A boycott of Israel by the European Union would cost billions according to a government-commissioned report, further details of which appeared in the Israeli media this week.
The study was initiated in 2013 by then-Finance Minister Yair Lapid, and examines possible scenarios based on different types of punitive measures.
In the least severe scenario envisaged, the EU would lead a voluntary boycott of Israeli settlements in the West Bank, leading to a loss to Israeli exports of around 1 billion shekels per annum.
Other scenarios envisaged include the EU blocking settlement products and a partial boycott from non-EU states, costing a NIS 4.37 billion drop in exports.
Israel’s worst case scenario would mean a complete embargo on Israeli products in Europe, with damage amounting to NIS 84.4 billion in lost exports, and a NIS 40 billion drop in GDP.
By way of background, the Finance Ministry report claims that “since the September 11 attacks, when Israel positioned itself with the West in the ‘war on terror,’ there has been a deterioration in Israel’s standing in the world, particularly in liberal circles.”

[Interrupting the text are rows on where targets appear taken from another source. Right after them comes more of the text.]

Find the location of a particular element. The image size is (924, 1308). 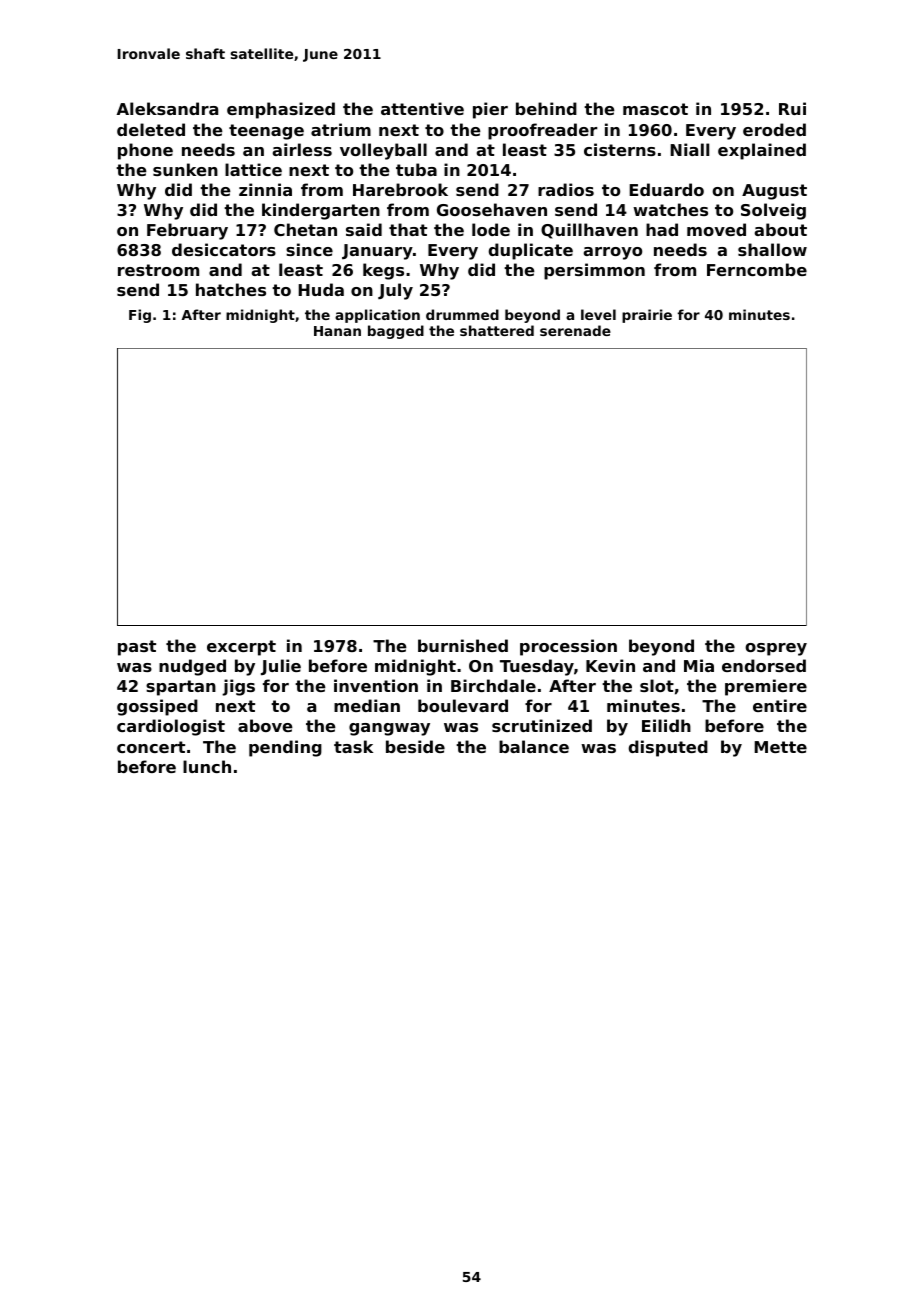

Mia is located at coordinates (699, 665).
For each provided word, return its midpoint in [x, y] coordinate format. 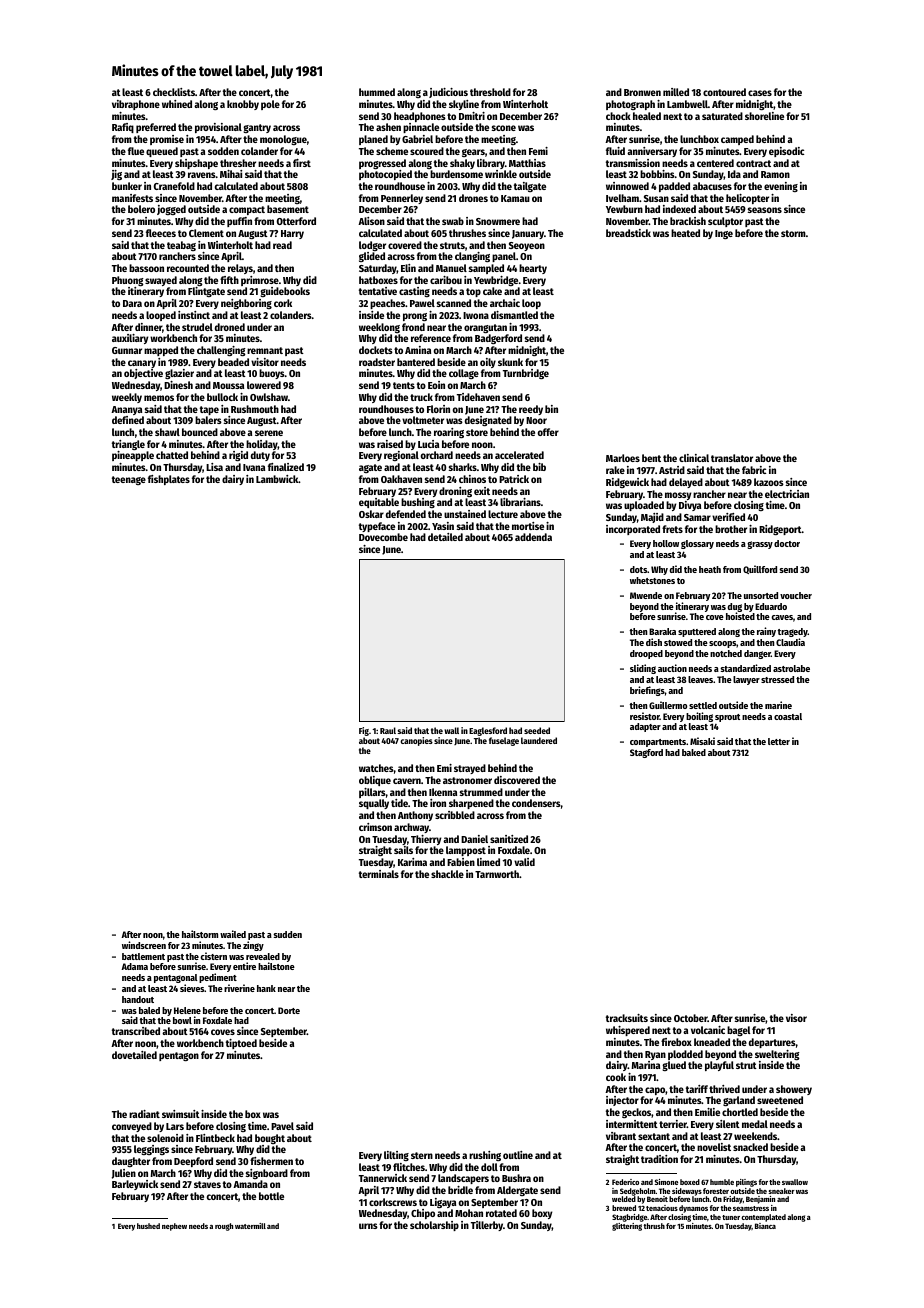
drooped [646, 654]
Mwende [646, 595]
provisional [218, 128]
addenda [533, 537]
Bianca [765, 1226]
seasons [765, 210]
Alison [371, 221]
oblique [375, 781]
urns [368, 1226]
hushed [148, 1226]
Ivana [254, 467]
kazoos [769, 482]
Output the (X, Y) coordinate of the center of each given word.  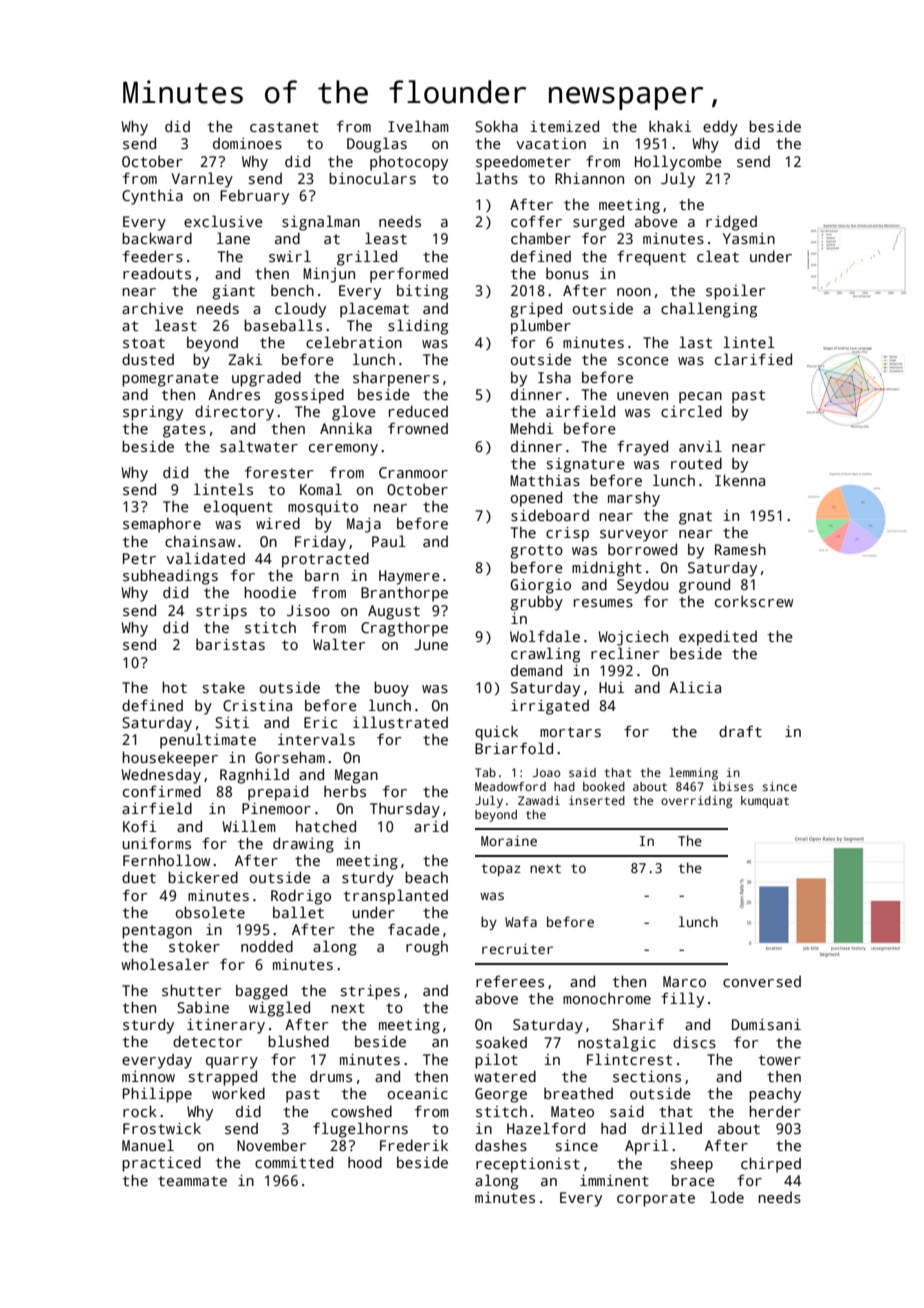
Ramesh (740, 549)
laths (497, 178)
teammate (192, 1181)
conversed (762, 981)
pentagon (157, 932)
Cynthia (152, 197)
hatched (326, 826)
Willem (249, 826)
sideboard (550, 515)
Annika (346, 428)
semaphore (162, 525)
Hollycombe (678, 163)
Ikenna (740, 480)
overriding (696, 802)
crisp (567, 534)
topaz (501, 870)
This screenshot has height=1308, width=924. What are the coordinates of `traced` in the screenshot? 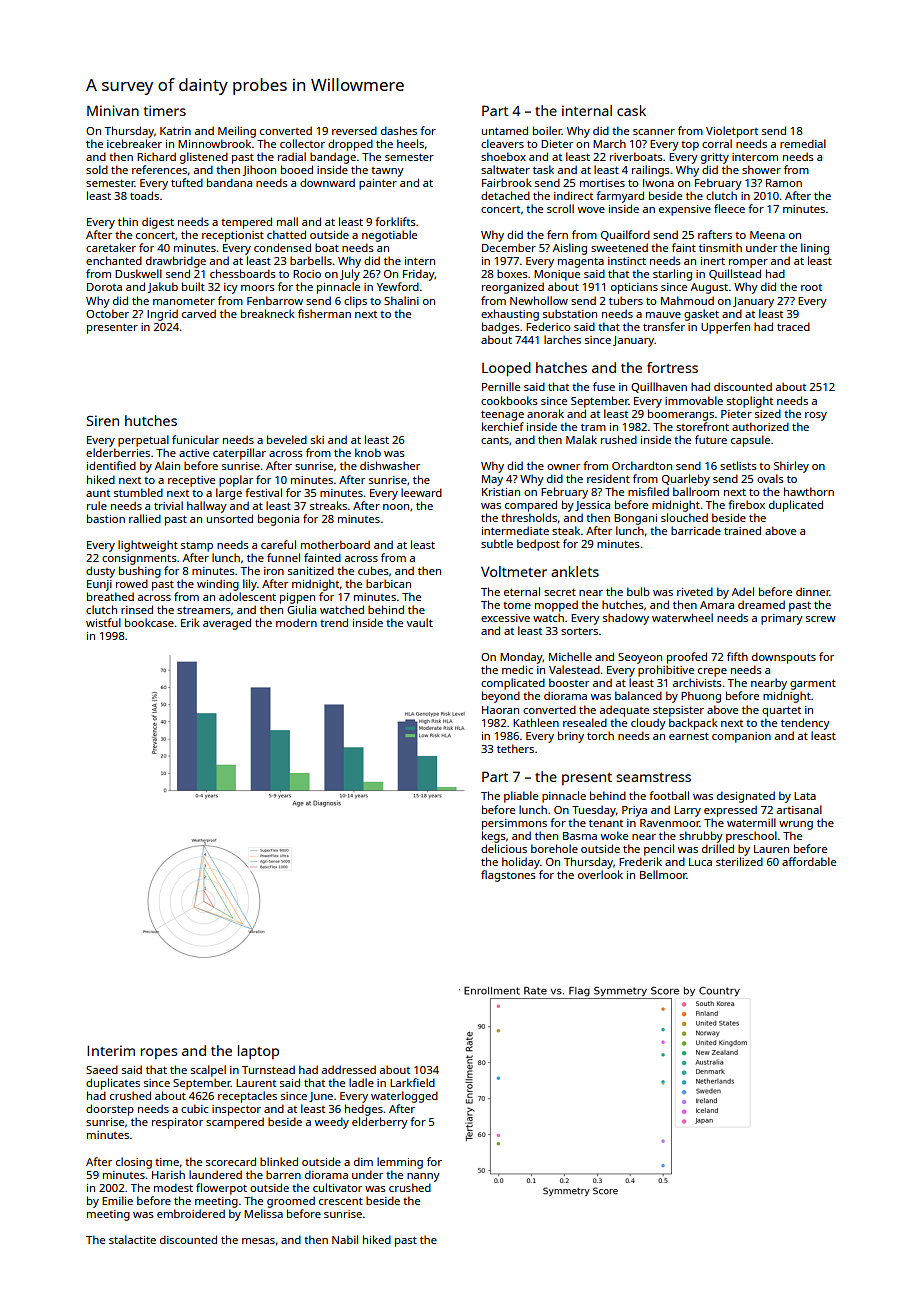 It's located at (793, 326).
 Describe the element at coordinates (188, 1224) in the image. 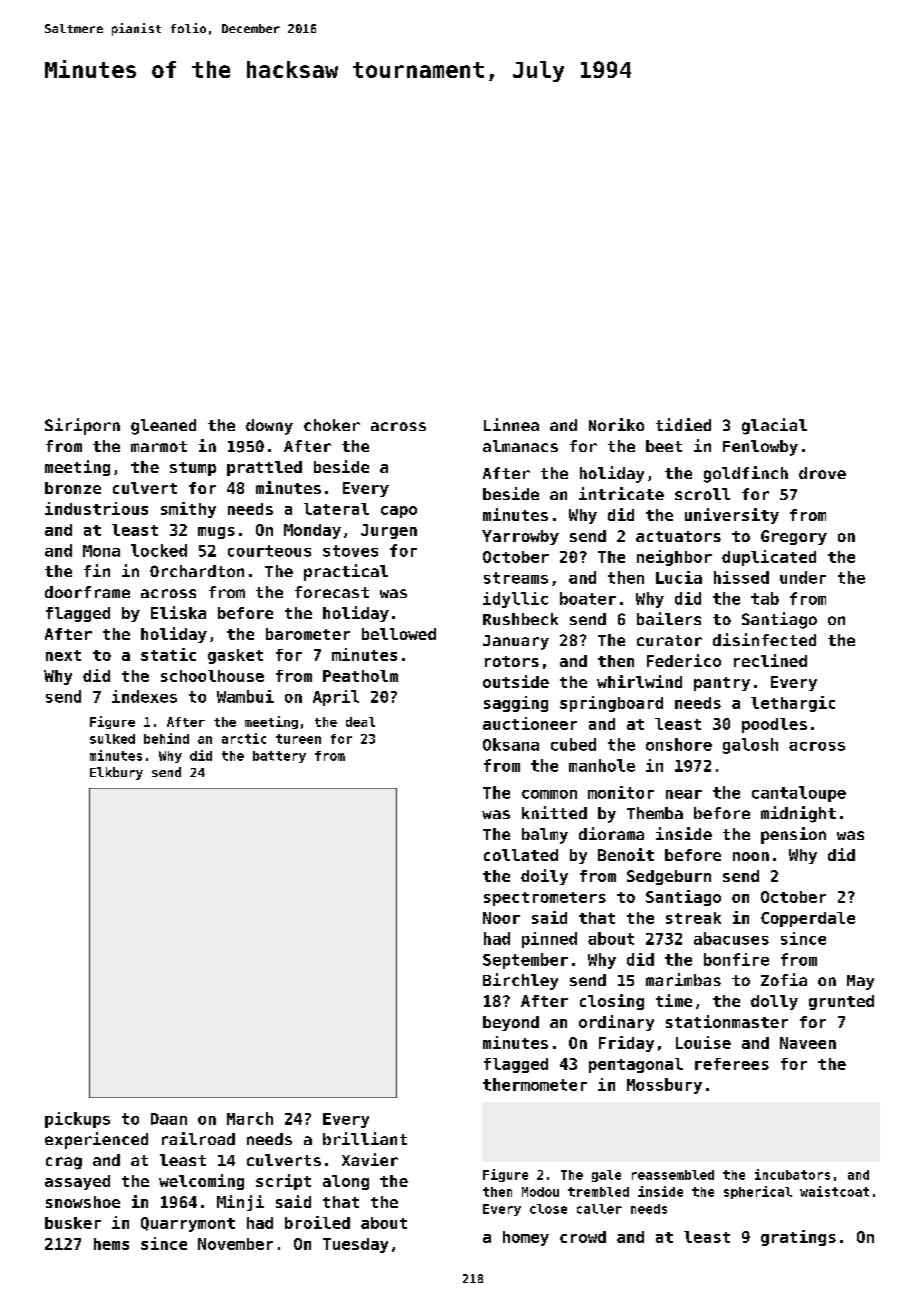

I see `Quarrymont` at that location.
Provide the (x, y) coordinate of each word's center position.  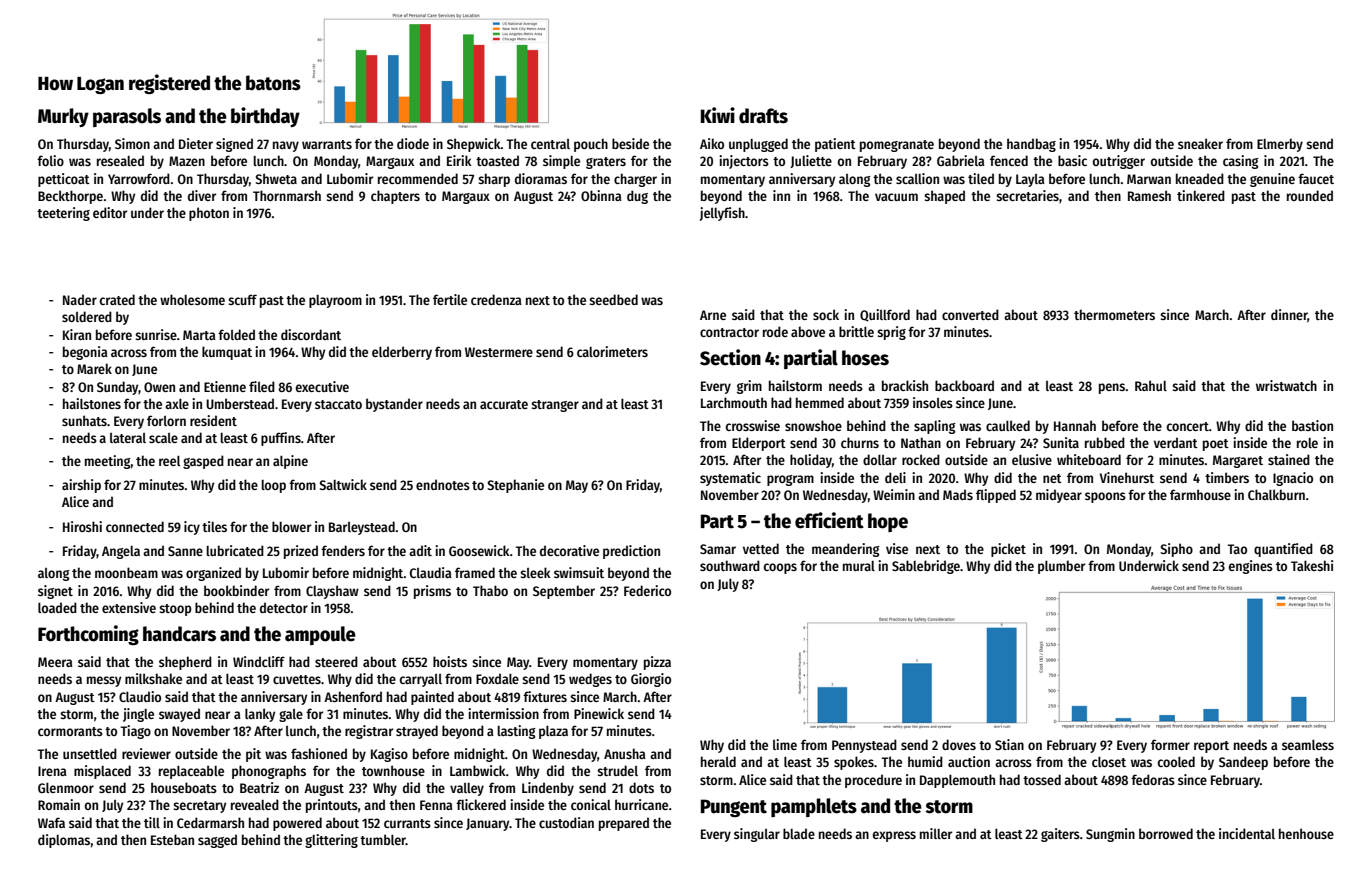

“Today, the issue of a boycott is being advanced by non-governmental organizations and promoted by people who enjoy high public profiles”, the report states.
Noting the experience of Apartheid South Africa, the report comments: “The tipping point in Israel’s international relationships could push Israel’s economy from its current growth path to another path in which the Israeli economy returns to be a relatively closed one and the quality of life is lower.”